3 Big Numbers from Parkway Life REIT’s H2 FY2022 Earnings
January 31, 2023
In the Singapore REIT space, earnings have been coming thick and fast for dividend investors.
They’ve been keen to see how REITs have been doing in this higher interest rate environment.
Last Friday (27 January), after the market closed, healthcare-focused Parkway Life REIT (SGX: C2PU) released its latest H2 FY2022 results.
Traditionally, the REIT has been seen as defensive given the nature of its properties and the visibility of revenues it generates.

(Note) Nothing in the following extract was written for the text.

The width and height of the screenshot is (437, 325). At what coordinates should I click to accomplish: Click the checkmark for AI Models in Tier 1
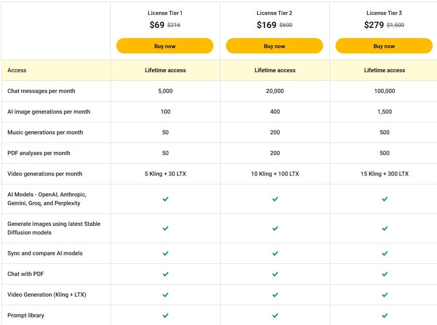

It’s also a firm favourite among Singapore REIT investors given its track record of stellar total returns over the long term.
So, here are three big numbers that Singapore dividend investors should know about from Parkway Life REIT’s latest earnings.
1. DPU increases 2.7%
As with all REITS, investors are generally focused on the distribution per unit (DPU) that the REIT can pay out.
Thankfully, in Parkway Life REIT’s case, it’s latest H2 FY2022 (for the six months ending 31 December 2022), saw it announce a DPU of 7.32 Singapore cents.
This was up by 2.7% year-on-year versus the same period in 2021 and its full-year 2022 DPU of 14.38 Singapore cents was up 2.1% year-on-year versus FY2021.
That has allowed the REIT to maintain its impressive streak of consistent growth of its regular DPU since listing in 2007 (see below).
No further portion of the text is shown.